[Saved data entries]
★ ★ ★ ★

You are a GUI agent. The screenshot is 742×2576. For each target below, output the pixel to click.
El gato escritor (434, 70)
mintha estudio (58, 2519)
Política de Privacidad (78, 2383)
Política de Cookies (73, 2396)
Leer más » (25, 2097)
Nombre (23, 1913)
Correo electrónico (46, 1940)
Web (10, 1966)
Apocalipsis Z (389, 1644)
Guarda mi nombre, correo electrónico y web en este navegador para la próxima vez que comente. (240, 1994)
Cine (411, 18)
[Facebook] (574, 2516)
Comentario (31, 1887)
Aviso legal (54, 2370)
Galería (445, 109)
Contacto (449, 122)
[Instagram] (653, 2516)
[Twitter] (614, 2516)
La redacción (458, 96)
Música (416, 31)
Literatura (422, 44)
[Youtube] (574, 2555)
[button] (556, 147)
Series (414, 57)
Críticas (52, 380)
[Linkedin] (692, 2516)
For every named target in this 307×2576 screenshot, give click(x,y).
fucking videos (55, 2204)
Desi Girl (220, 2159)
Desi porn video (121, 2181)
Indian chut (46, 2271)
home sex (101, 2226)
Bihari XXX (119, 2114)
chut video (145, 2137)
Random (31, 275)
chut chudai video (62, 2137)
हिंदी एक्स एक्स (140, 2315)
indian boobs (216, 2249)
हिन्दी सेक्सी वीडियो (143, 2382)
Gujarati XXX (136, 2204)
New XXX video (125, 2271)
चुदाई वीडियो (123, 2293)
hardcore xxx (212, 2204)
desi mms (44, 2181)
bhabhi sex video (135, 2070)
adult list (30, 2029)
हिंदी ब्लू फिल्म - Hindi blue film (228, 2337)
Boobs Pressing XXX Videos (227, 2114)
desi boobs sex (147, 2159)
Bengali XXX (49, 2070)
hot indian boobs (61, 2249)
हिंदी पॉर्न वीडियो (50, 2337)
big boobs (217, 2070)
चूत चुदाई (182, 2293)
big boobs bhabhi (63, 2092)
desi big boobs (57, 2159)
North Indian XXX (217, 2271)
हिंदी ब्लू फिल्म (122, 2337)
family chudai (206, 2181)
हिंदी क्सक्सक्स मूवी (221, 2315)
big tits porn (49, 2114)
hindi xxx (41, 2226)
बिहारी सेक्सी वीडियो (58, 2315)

★ ★ ★ ★

• Exercise aim
Where the records above contain a line with "[Twitter] (614, 2516)", repeat that line and each later line through the end, exactly, and nothing more.

• Result below
[Twitter] (614, 2516)
La redacción (458, 96)
Música (416, 31)
Literatura (422, 44)
[Youtube] (574, 2555)
[button] (556, 147)
Series (414, 57)
Críticas (52, 380)
[Linkedin] (692, 2516)
For every named target in this 307×2576 screenshot, give click(x,y).
fucking videos (55, 2204)
Desi Girl (220, 2159)
Desi porn video (121, 2181)
Indian chut (46, 2271)
home sex (101, 2226)
Bihari XXX (119, 2114)
chut video (145, 2137)
Random (31, 275)
chut chudai video (62, 2137)
हिंदी एक्स एक्स (140, 2315)
indian boobs (216, 2249)
हिन्दी सेक्सी वीडियो (143, 2382)
Gujarati XXX (136, 2204)
New XXX video (125, 2271)
चुदाई वीडियो (123, 2293)
hardcore xxx (212, 2204)
desi mms (44, 2181)
bhabhi sex video (135, 2070)
adult list (30, 2029)
हिंदी ब्लू फिल्म - Hindi blue film (228, 2337)
Boobs Pressing XXX Videos (227, 2114)
desi boobs sex (147, 2159)
Bengali XXX (49, 2070)
hot indian boobs (61, 2249)
हिंदी पॉर्न वीडियो (50, 2337)
big boobs (217, 2070)
चूत चुदाई (182, 2293)
big boobs bhabhi (63, 2092)
desi big boobs (57, 2159)
North Indian XXX (217, 2271)
हिंदी ब्लू फिल्म (122, 2337)
family chudai (206, 2181)
हिंदी क्सक्सक्स मूवी (221, 2315)
big tits porn (49, 2114)
hindi xxx (41, 2226)
बिहारी सेक्सी वीडियो (58, 2315)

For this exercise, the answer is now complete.